現在は、AES がVPN 用に最も安全な暗号だと広く考えられています。米政府が採用したことが信頼感と人気を高めています。ところが、この信頼性が誤認であると信じさせる根拠があるのです。
NIST(アメリカ国立標準技術研究所)
SHA-1, SHA-2, RSA および AES は全てアメリカ国立標準技術研究所(NIST)によって開発・認証されました。これはNSA と非常に近い関係にある団体です。今私たちは、NSA が暗号化標準にバックドアを仕掛けたり弱体化させようと組織的に働いてきたことを知っていますので、NIST のアルゴリズムの整合性に関して疑問が生じるのはきわめて当然です。
NIST はこれまでも不適切な行い(例えば、故意に暗号化技術を弱めること)を否定し、将来の暗号化技術に人々を参加させることで信用をアピールしようとしてきましたが、NSA は、NIST 認証暗号化技術をかいくぐったことで、また、公開の開発プロセスを妨害し、検知されないバックドアを導入してアルゴリズムを弱体化させたことを、ニューヨークタイムズ紙から非難されています。

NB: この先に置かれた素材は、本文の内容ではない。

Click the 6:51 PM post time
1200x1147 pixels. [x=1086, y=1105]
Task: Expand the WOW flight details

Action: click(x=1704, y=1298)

2013年9月17日、不信感はさらに裏付けられました。RSA セキュリティ社が、NSA によって故意に仕組まれた欠陥のため、特定の暗号化アルゴリズムの利用をやめるように利用者に知らせたのです。
さらに、NIST が作成した暗号化標準「Dual EC DRBG」は、長年安全でないと信じられています。このことは、2006年にオランダの工科大学も指摘しています。しかし、こうした懸念に関わらず、NIST が業界をリードし、業界はしぶしぶ従います。これは主に、米政府と契約するにはNIST のスタンダードに従うことが事実上必須だからです。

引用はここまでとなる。